Technology also shapes the artist’s social role and visibility, says Relyea, author of Your Everyday Art World, whose research focuses on the intersection of art, history, and labor. Artists are no longer relegated to their studios. Rather, many take a DIY approach to art and exhibition.

“A lot of artists are multitasking and becoming more flexible in the things they do,” says Relyea. “They might spend time curating shows, setting up a DIY gallery, writing press releases, putting together blogs, setting up their own residency. Artists have become much more multiple or hyphenated in the kinds of identities and roles they perform.”

This labor shift has changed how art is presented — moving it away from permanent locations, such as museums, and toward more temporary sites like festivals, exhibitions, and biennials.

Relyea says that’s because today’s art, from conception to production, exudes an immediacy or temporality that’s more akin to the pervasiveness of today’s communication; our rapid response to communication, event, and dialogue influences the artwork. “There are so many things that come and go so quickly, that are innovative today and outdated tomorrow,” he says. “For that kind of modern subject, the art that is experienced has to have some of that quality to speak to the artists.”

Relyea explains that art in this modern “post-Fordist” era of labor — where modern economies eschew production lines and factories as the prevailing model for small-batch production, specializing job and products, and feminizing the workforce — has its benefits.

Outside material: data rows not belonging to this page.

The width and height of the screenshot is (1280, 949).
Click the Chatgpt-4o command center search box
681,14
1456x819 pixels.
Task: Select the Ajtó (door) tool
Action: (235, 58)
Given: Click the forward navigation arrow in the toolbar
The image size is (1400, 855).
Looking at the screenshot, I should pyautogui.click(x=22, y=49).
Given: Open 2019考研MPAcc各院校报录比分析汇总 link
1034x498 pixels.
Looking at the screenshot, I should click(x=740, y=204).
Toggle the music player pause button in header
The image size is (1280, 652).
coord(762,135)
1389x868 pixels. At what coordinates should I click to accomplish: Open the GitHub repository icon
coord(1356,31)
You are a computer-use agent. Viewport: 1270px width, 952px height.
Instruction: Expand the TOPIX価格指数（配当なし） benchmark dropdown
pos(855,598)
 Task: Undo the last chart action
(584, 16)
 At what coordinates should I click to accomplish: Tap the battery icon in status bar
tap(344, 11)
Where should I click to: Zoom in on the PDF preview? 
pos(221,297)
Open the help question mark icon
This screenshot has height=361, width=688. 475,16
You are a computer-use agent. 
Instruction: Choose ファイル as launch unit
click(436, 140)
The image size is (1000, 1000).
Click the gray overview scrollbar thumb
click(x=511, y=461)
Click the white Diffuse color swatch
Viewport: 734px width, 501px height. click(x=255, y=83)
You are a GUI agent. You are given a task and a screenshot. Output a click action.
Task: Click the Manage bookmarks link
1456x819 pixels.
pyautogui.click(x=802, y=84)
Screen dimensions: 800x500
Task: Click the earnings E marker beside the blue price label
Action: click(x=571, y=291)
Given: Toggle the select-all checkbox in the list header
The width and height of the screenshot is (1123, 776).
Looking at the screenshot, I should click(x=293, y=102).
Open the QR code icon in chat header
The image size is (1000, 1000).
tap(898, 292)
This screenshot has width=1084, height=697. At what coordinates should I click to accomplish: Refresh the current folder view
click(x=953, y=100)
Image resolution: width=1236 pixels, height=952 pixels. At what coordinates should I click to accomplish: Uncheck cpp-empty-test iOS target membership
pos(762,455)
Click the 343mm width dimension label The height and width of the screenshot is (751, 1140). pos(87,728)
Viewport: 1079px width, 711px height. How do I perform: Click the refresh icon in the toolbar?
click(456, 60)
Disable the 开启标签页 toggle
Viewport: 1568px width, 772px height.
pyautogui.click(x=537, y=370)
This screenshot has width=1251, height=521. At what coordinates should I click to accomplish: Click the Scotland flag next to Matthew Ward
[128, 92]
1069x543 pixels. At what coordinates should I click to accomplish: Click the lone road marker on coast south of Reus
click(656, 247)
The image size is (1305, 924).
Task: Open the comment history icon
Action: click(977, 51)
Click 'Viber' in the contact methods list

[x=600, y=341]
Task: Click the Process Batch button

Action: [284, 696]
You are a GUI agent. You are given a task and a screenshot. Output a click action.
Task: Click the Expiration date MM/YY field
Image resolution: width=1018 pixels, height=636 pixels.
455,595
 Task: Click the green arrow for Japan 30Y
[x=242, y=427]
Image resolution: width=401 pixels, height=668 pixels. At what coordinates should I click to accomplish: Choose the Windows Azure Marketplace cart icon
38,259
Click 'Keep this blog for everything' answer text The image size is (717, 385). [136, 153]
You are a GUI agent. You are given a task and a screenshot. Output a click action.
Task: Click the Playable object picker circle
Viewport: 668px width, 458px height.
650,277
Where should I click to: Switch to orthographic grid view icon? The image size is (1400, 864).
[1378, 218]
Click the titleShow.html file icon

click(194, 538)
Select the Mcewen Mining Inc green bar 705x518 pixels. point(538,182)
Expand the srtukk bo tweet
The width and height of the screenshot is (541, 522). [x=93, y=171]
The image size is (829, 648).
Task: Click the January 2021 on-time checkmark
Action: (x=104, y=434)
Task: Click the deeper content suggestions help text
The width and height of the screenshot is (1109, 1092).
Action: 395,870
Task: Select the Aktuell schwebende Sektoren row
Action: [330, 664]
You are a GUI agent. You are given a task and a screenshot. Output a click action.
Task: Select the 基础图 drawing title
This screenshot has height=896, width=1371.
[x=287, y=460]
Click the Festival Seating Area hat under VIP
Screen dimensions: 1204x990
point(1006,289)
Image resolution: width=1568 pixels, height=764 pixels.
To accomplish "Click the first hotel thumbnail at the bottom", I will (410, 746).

For starters, this direction has forced museums to expand and build spaces for new kinds of programming, including lectures, festivals, workshops, and temporary installations.

But this new trend also reinforces the notion that art itself follows modernity, and technology is merely just another catalyst for art’s continuing evolution. Relyea gives another example: the relationship between photography and painting. As digital photography continues to improve and comes to the forefront of art, “painters are challenged to be as fast and as nimble as a camera can be out in the hustle and bustle of modern social life. These things are all chained together. As one thing is introduced, everything else seems to completely take on new aspects.”